Low rates. No fees. Just money for college.
Ask anyone how they feel about their loan payments and you might see a wide range of reactions, depending on where someone is in the repayment process. Many agree that further education is a valuable asset, but student loan debt and how to pay for college can be a much trickier subject.
Why Student Loans Can Be Good
Financial aid, scholarships, and student loans open the door to ownership of a valuable asset that you might not have the cash on hand to afford upfront. A college degree is arguably one of the most valuable assets you could invest in at 18 years old, and, combined with hard work, can pay dividends over the course of your life.
By providing the ability for many people to invest in themselves, education loans help those whose families couldn’t save money as they would have liked for school.
But, taking out student loans can be a problem for students who don’t get over the finish line – they have the debt but not the degree and the higher earnings that typically come with it. If you’re considering borrowing to pay for college, it’s important to have a plan to ensure you finish. It’s also important to ensure the loan amount you’re considering borrowing matches your career path after graduation.
Federal Student Loans: Pros and Cons
One major benefit for many young people headed to school but lacking a solid credit history is the majority of federal loans don’t go through an underwriting process and don’t require a credit score. Underwriting is when the lender reviews your credit history and other indicators to decide your eligibility and what interest rate you will be offered on your loan. Private loan lenders do this to rate your risk of defaulting during loan repayment.
Today’s federal loans have the same loan terms and an annual interest rate that is fixed according to a government formula for all borrowers taking on the same type of loan. For example, if you and your neighbor borrow a direct loan in 2019-20 for this year of your undergrad education, you will both have an interest rate of 4.53%.
Another benefit offered to undergraduate students is subsidized loans. This means the loan won’t accrue interest until the borrower enters the repayment term. Not taking on interest while in school is a major benefit and could mean major savings over the life of your loan. The federal government offers subsidized student loans to students whose families demonstrate financial need—based on information about family income submitted through the FAFSA.

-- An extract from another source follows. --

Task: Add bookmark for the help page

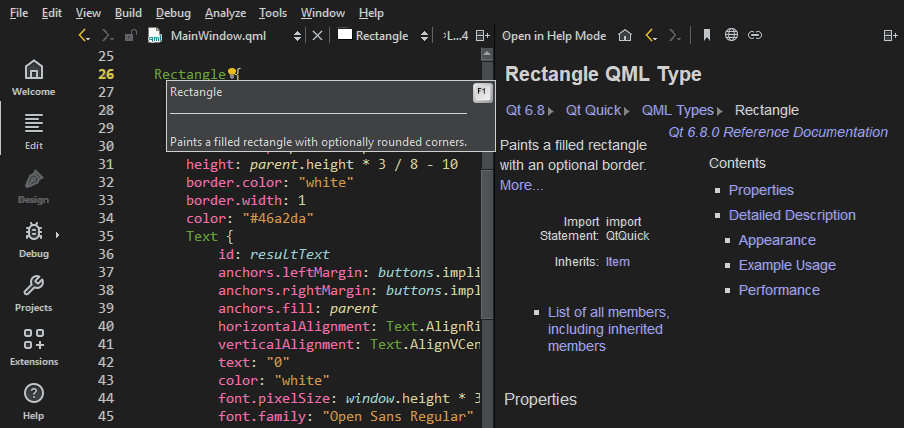Action: click(x=706, y=36)
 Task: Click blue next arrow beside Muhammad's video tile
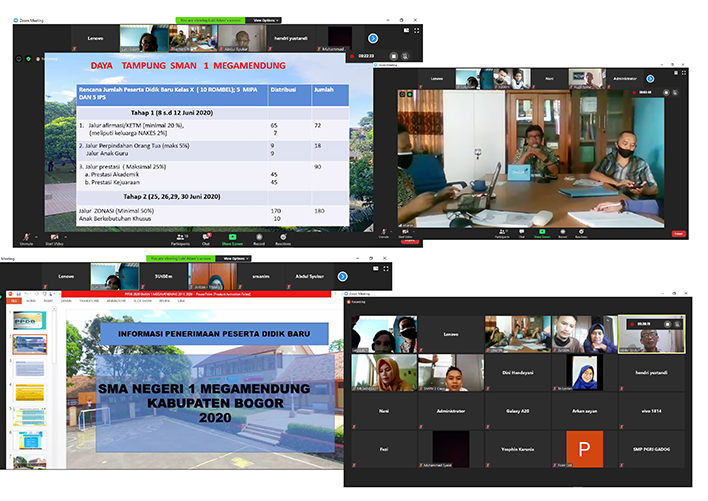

If you were to return to school or military service your federal loans could also qualify for deferment. Deferment means that you can postpone making loan payments at that time. In addition, you might not be responsible for paying the interest that accrues on certain types of federal loans during this time. By comparison, forbearance is a period when you are not required to make student loan payments to your loan servicer, but interest will continue to be added to your total payment amount.
Some federal loans also have repayment plans that can lead to loan forgiveness after a number of years and on-time monthly payments. These programs can take a long time – 20 to 25 years – before you could potentially qualify for loan forgiveness and in the meantime, you may have paid more than anticipated. Another program, Public Service Loan Forgiveness, can be a faster option for people employed by the government or certain nonprofit organizations but has very specific requirements so you will want to constantly make sure you are on the right path for these benefits.
Even if you aren’t working towards loan forgiveness, federal loans offer a range of repayment options that take the borrowers’ income and a basic cost of living allowance into account to limit their monthly payments.
One thing to be aware of is that federal student loans have borrowing limits. With ever-rising tuition at many colleges, you might choose to take on additional loans to cover the annual cost of attendance.
Private Student Loans: Pros and Cons
While federal loans do offer certain borrower protections that private lenders do not have, such as income-based repayment or student loan forgiveness, private student loans can play an important role to help you pay for college.
If a student hits their federal borrowing limit before finishing school they can take on a private loan to fill the gap and finish their degree. Private loans, in addition to covering the entire cost of attendance, also have rates that are based on the credit profile of you and/or any cosigner you have. This may mean higher or lower interest rates than those offered by federal loans if you have excellent credit (or even good credit).
Private student loans can also offer variable interest rates for borrowers. Federal loans only offer fixed interest rates, and variable rates may be lower than fixed rates. It is important to keep in mind that variable rates can change over the life of the loan and could eventually mean a higher rate than the fixed rate.
Knowing the pros and cons of borrowing for college is important to making good choices for how to finance your education. Many students use federal loans and then fill the gap with private loans. Regardless of the types of loans you tap, it’s important to borrow only the minimum you need to cover your educational expenses and ensure you’re on the path to graduation.